Source material:
┄┄┄┄┄┄

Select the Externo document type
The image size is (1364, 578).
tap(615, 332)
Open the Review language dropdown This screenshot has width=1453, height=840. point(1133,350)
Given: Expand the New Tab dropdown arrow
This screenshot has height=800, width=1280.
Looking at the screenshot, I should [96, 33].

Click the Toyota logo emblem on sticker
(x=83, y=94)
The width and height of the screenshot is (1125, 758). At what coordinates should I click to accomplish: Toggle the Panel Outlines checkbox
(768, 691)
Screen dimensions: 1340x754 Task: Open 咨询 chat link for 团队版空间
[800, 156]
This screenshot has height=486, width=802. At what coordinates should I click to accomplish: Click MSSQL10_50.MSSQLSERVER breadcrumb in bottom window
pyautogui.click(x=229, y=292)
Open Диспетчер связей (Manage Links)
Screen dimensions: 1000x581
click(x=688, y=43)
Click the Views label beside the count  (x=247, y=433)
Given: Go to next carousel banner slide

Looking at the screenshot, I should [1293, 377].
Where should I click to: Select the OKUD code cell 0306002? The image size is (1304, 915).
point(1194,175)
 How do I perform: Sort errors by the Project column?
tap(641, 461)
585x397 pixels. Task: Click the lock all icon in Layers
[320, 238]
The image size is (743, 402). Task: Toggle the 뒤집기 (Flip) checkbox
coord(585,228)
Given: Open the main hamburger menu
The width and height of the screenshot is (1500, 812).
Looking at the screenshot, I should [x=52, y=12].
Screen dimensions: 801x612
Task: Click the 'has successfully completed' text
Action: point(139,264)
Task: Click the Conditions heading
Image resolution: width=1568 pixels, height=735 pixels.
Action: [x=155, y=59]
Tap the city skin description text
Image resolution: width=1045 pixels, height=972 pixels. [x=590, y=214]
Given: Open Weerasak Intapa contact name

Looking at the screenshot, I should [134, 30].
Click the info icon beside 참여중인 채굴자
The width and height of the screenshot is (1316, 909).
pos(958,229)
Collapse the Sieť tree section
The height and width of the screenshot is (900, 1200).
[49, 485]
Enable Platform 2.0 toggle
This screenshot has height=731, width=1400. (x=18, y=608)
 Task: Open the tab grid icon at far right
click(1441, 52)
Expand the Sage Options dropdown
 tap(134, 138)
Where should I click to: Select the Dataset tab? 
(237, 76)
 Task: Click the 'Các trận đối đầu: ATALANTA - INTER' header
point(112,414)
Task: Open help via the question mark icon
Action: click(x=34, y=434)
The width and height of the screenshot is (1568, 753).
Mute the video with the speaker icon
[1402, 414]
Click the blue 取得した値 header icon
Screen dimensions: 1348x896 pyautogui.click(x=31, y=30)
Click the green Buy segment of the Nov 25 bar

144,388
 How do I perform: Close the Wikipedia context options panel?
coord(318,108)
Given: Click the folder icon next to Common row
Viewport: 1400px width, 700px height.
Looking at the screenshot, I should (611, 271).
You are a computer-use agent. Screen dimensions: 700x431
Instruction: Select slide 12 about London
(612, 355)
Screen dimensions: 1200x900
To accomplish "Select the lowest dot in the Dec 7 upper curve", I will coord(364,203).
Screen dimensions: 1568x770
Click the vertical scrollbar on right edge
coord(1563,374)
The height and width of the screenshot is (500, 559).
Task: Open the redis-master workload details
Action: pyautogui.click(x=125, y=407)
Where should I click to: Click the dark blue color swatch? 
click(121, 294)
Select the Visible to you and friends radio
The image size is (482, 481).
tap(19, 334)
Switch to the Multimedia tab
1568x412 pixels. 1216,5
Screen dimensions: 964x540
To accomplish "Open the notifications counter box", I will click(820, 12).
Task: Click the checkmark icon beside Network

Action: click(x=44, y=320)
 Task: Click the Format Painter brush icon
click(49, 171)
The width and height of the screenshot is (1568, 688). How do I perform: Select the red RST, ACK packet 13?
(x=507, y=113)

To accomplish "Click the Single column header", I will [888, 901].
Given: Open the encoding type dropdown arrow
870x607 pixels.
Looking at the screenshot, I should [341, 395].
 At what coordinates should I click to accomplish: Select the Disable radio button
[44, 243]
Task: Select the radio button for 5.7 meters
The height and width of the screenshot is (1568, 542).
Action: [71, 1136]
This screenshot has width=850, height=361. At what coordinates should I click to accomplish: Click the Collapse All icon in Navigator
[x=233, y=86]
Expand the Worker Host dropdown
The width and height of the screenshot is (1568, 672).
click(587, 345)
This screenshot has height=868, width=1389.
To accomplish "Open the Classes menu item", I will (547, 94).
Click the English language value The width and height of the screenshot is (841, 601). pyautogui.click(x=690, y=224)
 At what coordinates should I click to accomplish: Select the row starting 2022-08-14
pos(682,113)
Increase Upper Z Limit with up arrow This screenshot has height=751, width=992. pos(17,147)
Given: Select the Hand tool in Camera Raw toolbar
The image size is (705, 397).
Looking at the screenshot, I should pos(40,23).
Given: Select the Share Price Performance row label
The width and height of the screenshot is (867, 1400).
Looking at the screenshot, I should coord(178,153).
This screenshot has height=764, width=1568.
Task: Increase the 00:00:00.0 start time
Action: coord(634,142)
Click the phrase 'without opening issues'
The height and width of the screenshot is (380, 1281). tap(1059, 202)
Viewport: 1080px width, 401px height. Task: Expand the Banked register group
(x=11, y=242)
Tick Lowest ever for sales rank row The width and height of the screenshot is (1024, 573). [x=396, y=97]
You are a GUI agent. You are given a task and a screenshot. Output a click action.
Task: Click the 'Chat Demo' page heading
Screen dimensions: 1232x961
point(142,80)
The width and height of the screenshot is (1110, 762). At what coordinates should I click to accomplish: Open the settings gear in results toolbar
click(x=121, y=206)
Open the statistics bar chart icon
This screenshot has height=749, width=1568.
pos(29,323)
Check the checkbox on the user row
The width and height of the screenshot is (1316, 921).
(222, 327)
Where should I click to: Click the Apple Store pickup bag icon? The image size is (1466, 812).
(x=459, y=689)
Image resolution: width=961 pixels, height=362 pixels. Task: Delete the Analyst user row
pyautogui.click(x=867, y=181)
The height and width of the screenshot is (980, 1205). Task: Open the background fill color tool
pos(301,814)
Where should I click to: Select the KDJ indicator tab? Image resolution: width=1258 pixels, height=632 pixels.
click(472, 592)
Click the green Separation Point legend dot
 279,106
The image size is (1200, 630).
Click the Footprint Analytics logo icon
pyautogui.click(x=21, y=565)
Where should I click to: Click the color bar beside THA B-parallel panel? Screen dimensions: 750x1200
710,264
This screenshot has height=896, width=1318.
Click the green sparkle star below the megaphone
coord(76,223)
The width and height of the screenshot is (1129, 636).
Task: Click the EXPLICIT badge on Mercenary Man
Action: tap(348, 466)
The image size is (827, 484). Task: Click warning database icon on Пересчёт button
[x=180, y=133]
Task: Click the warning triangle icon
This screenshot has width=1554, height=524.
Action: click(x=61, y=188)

┄┄┄┄┄┄

Exercise description: Down to the last line, retype the entries above exactly.

Written solution:
Select the Externo document type
The image size is (1364, 578).
tap(615, 332)
Open the Review language dropdown This screenshot has width=1453, height=840. point(1133,350)
Given: Expand the New Tab dropdown arrow
This screenshot has height=800, width=1280.
Looking at the screenshot, I should [96, 33].

Click the Toyota logo emblem on sticker
(x=83, y=94)
The width and height of the screenshot is (1125, 758). At what coordinates should I click to accomplish: Toggle the Panel Outlines checkbox
(768, 691)
Screen dimensions: 1340x754 Task: Open 咨询 chat link for 团队版空间
[800, 156]
This screenshot has height=486, width=802. At what coordinates should I click to accomplish: Click MSSQL10_50.MSSQLSERVER breadcrumb in bottom window
pyautogui.click(x=229, y=292)
Open Диспетчер связей (Manage Links)
Screen dimensions: 1000x581
click(x=688, y=43)
Click the Views label beside the count  (x=247, y=433)
Given: Go to next carousel banner slide

Looking at the screenshot, I should [1293, 377].
Where should I click to: Select the OKUD code cell 0306002? The image size is (1304, 915).
point(1194,175)
 How do I perform: Sort errors by the Project column?
tap(641, 461)
585x397 pixels. Task: Click the lock all icon in Layers
[320, 238]
The image size is (743, 402). Task: Toggle the 뒤집기 (Flip) checkbox
coord(585,228)
Given: Open the main hamburger menu
The width and height of the screenshot is (1500, 812).
Looking at the screenshot, I should [x=52, y=12].
Screen dimensions: 801x612
Task: Click the 'has successfully completed' text
Action: point(139,264)
Task: Click the Conditions heading
Image resolution: width=1568 pixels, height=735 pixels.
Action: [x=155, y=59]
Tap the city skin description text
Image resolution: width=1045 pixels, height=972 pixels. [x=590, y=214]
Given: Open Weerasak Intapa contact name

Looking at the screenshot, I should [134, 30].
Click the info icon beside 참여중인 채굴자
The width and height of the screenshot is (1316, 909).
pos(958,229)
Collapse the Sieť tree section
The height and width of the screenshot is (900, 1200).
[49, 485]
Enable Platform 2.0 toggle
This screenshot has height=731, width=1400. (x=18, y=608)
 Task: Open the tab grid icon at far right
click(1441, 52)
Expand the Sage Options dropdown
 tap(134, 138)
Where should I click to: Select the Dataset tab? 
(237, 76)
 Task: Click the 'Các trận đối đầu: ATALANTA - INTER' header
point(112,414)
Task: Open help via the question mark icon
Action: click(x=34, y=434)
The width and height of the screenshot is (1568, 753).
Mute the video with the speaker icon
[1402, 414]
Click the blue 取得した値 header icon
Screen dimensions: 1348x896 pyautogui.click(x=31, y=30)
Click the green Buy segment of the Nov 25 bar

144,388
 How do I perform: Close the Wikipedia context options panel?
coord(318,108)
Given: Click the folder icon next to Common row
Viewport: 1400px width, 700px height.
Looking at the screenshot, I should (611, 271).
You are a computer-use agent. Screen dimensions: 700x431
Instruction: Select slide 12 about London
(612, 355)
Screen dimensions: 1200x900
To accomplish "Select the lowest dot in the Dec 7 upper curve", I will coord(364,203).
Screen dimensions: 1568x770
Click the vertical scrollbar on right edge
coord(1563,374)
The height and width of the screenshot is (500, 559).
Task: Open the redis-master workload details
Action: pyautogui.click(x=125, y=407)
Where should I click to: Click the dark blue color swatch? 
click(121, 294)
Select the Visible to you and friends radio
The image size is (482, 481).
tap(19, 334)
Switch to the Multimedia tab
1568x412 pixels. 1216,5
Screen dimensions: 964x540
To accomplish "Open the notifications counter box", I will click(820, 12).
Task: Click the checkmark icon beside Network

Action: click(x=44, y=320)
 Task: Click the Format Painter brush icon
click(49, 171)
The width and height of the screenshot is (1568, 688). How do I perform: Select the red RST, ACK packet 13?
(x=507, y=113)

To accomplish "Click the Single column header", I will [888, 901].
Given: Open the encoding type dropdown arrow
870x607 pixels.
Looking at the screenshot, I should [341, 395].
 At what coordinates should I click to accomplish: Select the Disable radio button
[44, 243]
Task: Select the radio button for 5.7 meters
The height and width of the screenshot is (1568, 542).
Action: [71, 1136]
This screenshot has width=850, height=361. At what coordinates should I click to accomplish: Click the Collapse All icon in Navigator
[x=233, y=86]
Expand the Worker Host dropdown
The width and height of the screenshot is (1568, 672).
click(587, 345)
This screenshot has height=868, width=1389.
To accomplish "Open the Classes menu item", I will (547, 94).
Click the English language value The width and height of the screenshot is (841, 601). pyautogui.click(x=690, y=224)
 At what coordinates should I click to accomplish: Select the row starting 2022-08-14
pos(682,113)
Increase Upper Z Limit with up arrow This screenshot has height=751, width=992. pos(17,147)
Given: Select the Hand tool in Camera Raw toolbar
The image size is (705, 397).
Looking at the screenshot, I should pos(40,23).
Given: Select the Share Price Performance row label
The width and height of the screenshot is (867, 1400).
Looking at the screenshot, I should coord(178,153).
This screenshot has height=764, width=1568.
Task: Increase the 00:00:00.0 start time
Action: coord(634,142)
Click the phrase 'without opening issues'
The height and width of the screenshot is (380, 1281). tap(1059, 202)
Viewport: 1080px width, 401px height. Task: Expand the Banked register group
(x=11, y=242)
Tick Lowest ever for sales rank row The width and height of the screenshot is (1024, 573). [x=396, y=97]
You are a GUI agent. You are given a task and a screenshot. Output a click action.
Task: Click the 'Chat Demo' page heading
Screen dimensions: 1232x961
point(142,80)
The width and height of the screenshot is (1110, 762). At what coordinates should I click to accomplish: Open the settings gear in results toolbar
click(x=121, y=206)
Open the statistics bar chart icon
This screenshot has height=749, width=1568.
pos(29,323)
Check the checkbox on the user row
The width and height of the screenshot is (1316, 921).
(222, 327)
Where should I click to: Click the Apple Store pickup bag icon? The image size is (1466, 812).
(x=459, y=689)
Image resolution: width=961 pixels, height=362 pixels. Task: Delete the Analyst user row
pyautogui.click(x=867, y=181)
The height and width of the screenshot is (980, 1205). Task: Open the background fill color tool
pos(301,814)
Where should I click to: Select the KDJ indicator tab? Image resolution: width=1258 pixels, height=632 pixels.
click(472, 592)
Click the green Separation Point legend dot
 279,106
The image size is (1200, 630).
Click the Footprint Analytics logo icon
pyautogui.click(x=21, y=565)
Where should I click to: Click the color bar beside THA B-parallel panel? Screen dimensions: 750x1200
710,264
This screenshot has height=896, width=1318.
Click the green sparkle star below the megaphone
coord(76,223)
The width and height of the screenshot is (1129, 636).
Task: Click the EXPLICIT badge on Mercenary Man
Action: tap(348, 466)
The image size is (827, 484). Task: Click warning database icon on Пересчёт button
[x=180, y=133]
Task: Click the warning triangle icon
This screenshot has width=1554, height=524.
Action: click(x=61, y=188)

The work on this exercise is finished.